This has been such a long journey, it's almost sad to see it come to an end. But, I think I have done it, achieved my Holy Grail of pumpkin soups, a faithful reprise of the bowl of Curried Pumpkin Mussel Soup at a little bistro on the backside of Montmartre years ago on a trip to Paris with Marilyn. This one has the right flavor and texture, and the right color:
Thanks to George Mathanool for suggesting the addition of turmeric, and to Mark Baldwin for suggesting I add a sweet potato.
I had made Curried Pumpkin Mussel Soup when Mark and his friend Carol were here on Wednesday. I used quite a bit more curry powder in that batch, plus cumin and turmeric, which I bloomed in the the pan in which I was cooking the onion. "Blooming" is cooking the spices for 30 sec directly on the bottom of the pan to intensify their flavor and color. Those were good changes, but the soup was still not quite the orange color that I remembered and wanted to reprise. I had some of that batch of the soup left over, without the mussels. So today, I bought a pound of mussels, steamed them for 3 min in in white wine, olive oil, chopped onion, garlic, thyme and pepper, then strained the steaming broth into a bowl to add to the leftover soup:
Once they had cooled a bit, I shelled the mussels right into the soup bowl to minimize the handling:
Meanwhile, I was sauteing in butter for 2 min, then steaming for 20 min, a sweet potato chopped into 1/2 inch dice. I then added the mussel steaming broth to the sweet potato and simmered for another 2 min, then added the leftover soup and simmered for a few minutes more. Then I pureed it in the food processor, and poured it over the mussels.

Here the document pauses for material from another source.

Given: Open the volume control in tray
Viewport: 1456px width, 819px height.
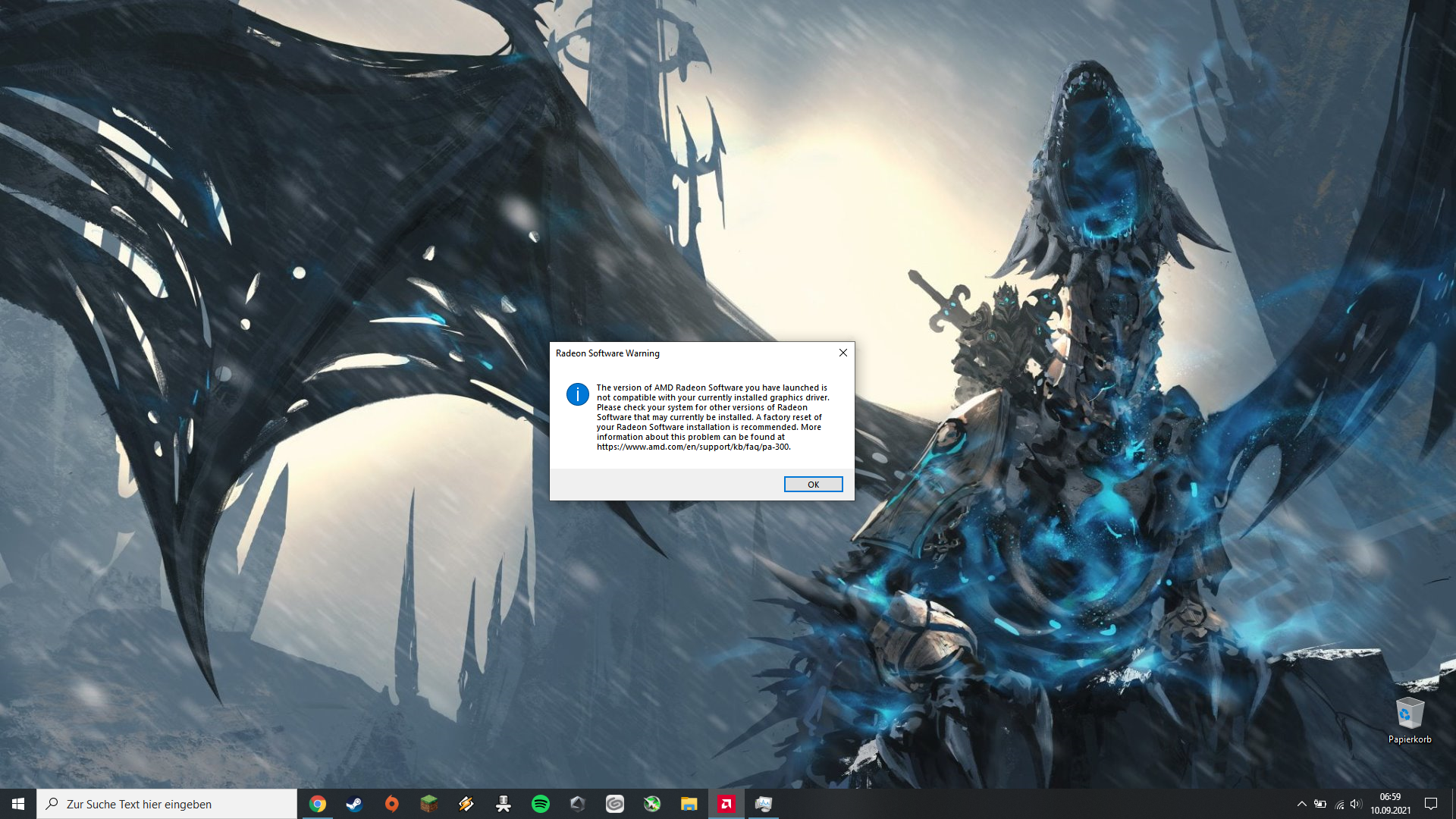Looking at the screenshot, I should (x=1356, y=804).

Once of the elements that makes this soup is tarragon:
Which is chopped and sprinkled on top of soup when it is served.
Here is the final result again:
A scrumptious thing of beauty! Grail achieved:
Now on to other quests.
Curried Pumpkin Mussel Soup III
To bake the pumpkin:
3 pounds pumpkin, baked, peeled and cut into chunks…to get this much usable pulp you need to start with a 5 pound raw pumpkin, depending on the amount of seeds and threads, and how much of the peel you remove.
To steam the mussels:
1/2 cup olive oil
2 medium Spanish onions, peeled and cut into medium dice
10 cloves garlic, peeled and smashed
8 sprigs thyme
1/4 tsp freshly ground black pepper
4 pounds mussels, washed and beards trimmed, handled gently
1 bottle white wine
To make the soup:
1 medium Spanish onion, peeled and diced
1 medium sweet potato, peeled and diced
1 T olive oil
2 tsp curry powder
2 tsp cumin
2 tsp turmeric
Sea salt to taste
Juice of 1 lemon
Chopped fresh tarragon to garnish
Preheat oven to 350F.
Cut the pumpkin in half and scoop out the seeds and threads. PLace cut side up on a baking sheet and bake for 1 hour until the pumpkin is tender. Allow to cool, then peel and cut into chunks. Weigh the pumpkin at this point, and adjust the amount of broth as necessary with the ratio of 3 pounds of cooked pumpkin to 4 cups of wine.
To steam the mussels:
Heat the oil over high heat in an 8-quart stock pot. Add the 2 onions, garlic, thyme, and wine. Bring to boil, add mussels and cover. Cook the mussels until they just begin to open. Check at 3 minutes, and then every minute. Be careful not to overcook, as the mussels will shrivel up. Pour the mussels out into a strainer over a large bowl to catch the steaming liquid. Reserve the steaming liquid, as this will be the heart of the soup. Allow the mussels to cool in the strainer, then pull them from their shells, trying not to break them, and place in soup bowls. Discard any mussels that haven’t opened (and find another fish store if you do).
To make the soup:
Saute 1 onion in olive oil in a 4 to 6 quart pot for 5 minutes. Push the onions to the side of the pot and put the spices in the center and cook stirring for 30 sec. Add the sweet potato and saute with the onion and spices for 2 minutes, then reduce heat, cover and and simmer for 20 min. Add pumpkin, cover and cook over low heat for 5 minutes more. Add liquid used to steam mussels, cover and simmer for five minutes more. Puree with an immersion blender (or puree in batches in a food processor). If you minded the proportions of pumpkin to broth above you should end up with a soup that is just right, neither too thick or too thin. If you’re not sure, add about 3/4’s of the broth and puree it, and check consistency. Then add the rest if you need to. If it’s too thick, add some fish stock (hope you don’t need to do this as this will dilute the intensity of the broth, which is the key to the soup). ,Reheat as necessary so soup is piping hot. Taste. Adjust seasoning (it will probably need salt), and finish with the lemon juice. Ladle soup into bowls over the mussels. Garnish each bowl with some of the tarragon.